<<<<

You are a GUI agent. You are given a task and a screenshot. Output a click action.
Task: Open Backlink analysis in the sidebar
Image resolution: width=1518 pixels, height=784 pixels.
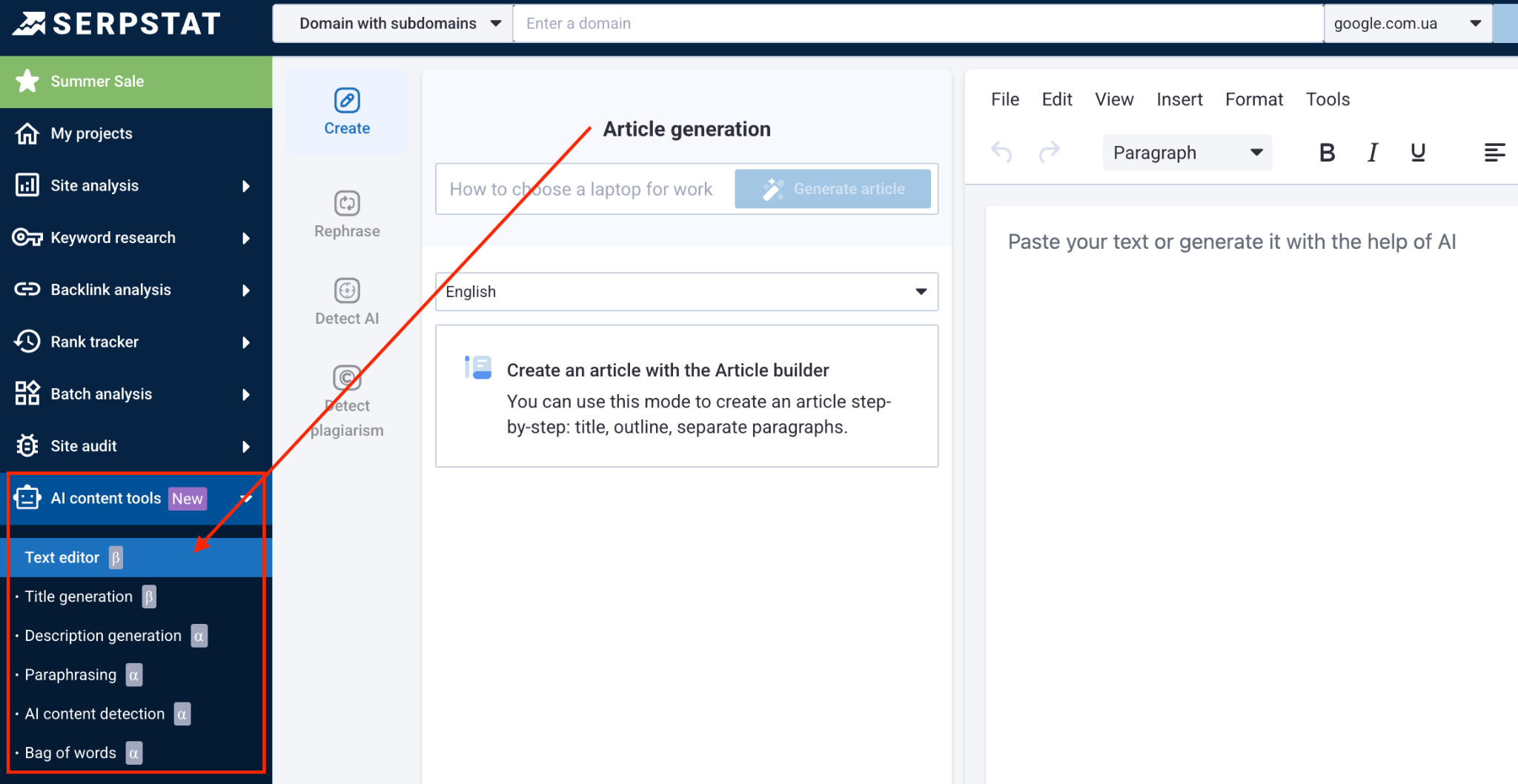click(x=111, y=289)
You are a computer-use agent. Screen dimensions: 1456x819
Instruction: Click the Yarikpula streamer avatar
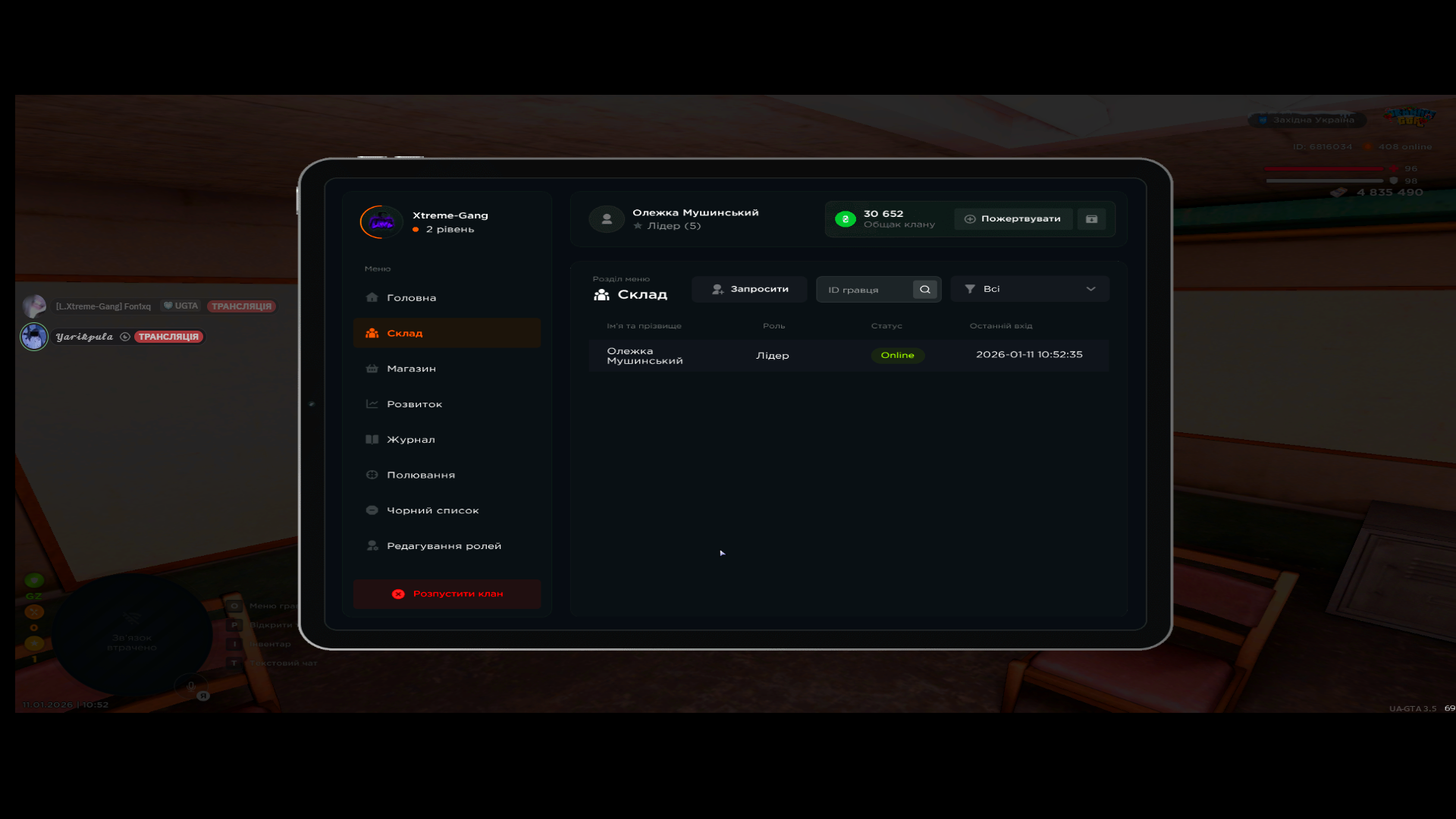click(x=34, y=337)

>>>>

TASK REQUIREMENTS ->
Would you repeat the listing word for word and skip every picture?

PROBLEM SOLUTION ->
You are a GUI agent. You are given a task and a screenshot. Output a click action.
Task: Open Backlink analysis in the sidebar
Image resolution: width=1518 pixels, height=784 pixels.
click(x=111, y=289)
You are a computer-use agent. Screen dimensions: 1456x819
Instruction: Click the Yarikpula streamer avatar
click(x=34, y=337)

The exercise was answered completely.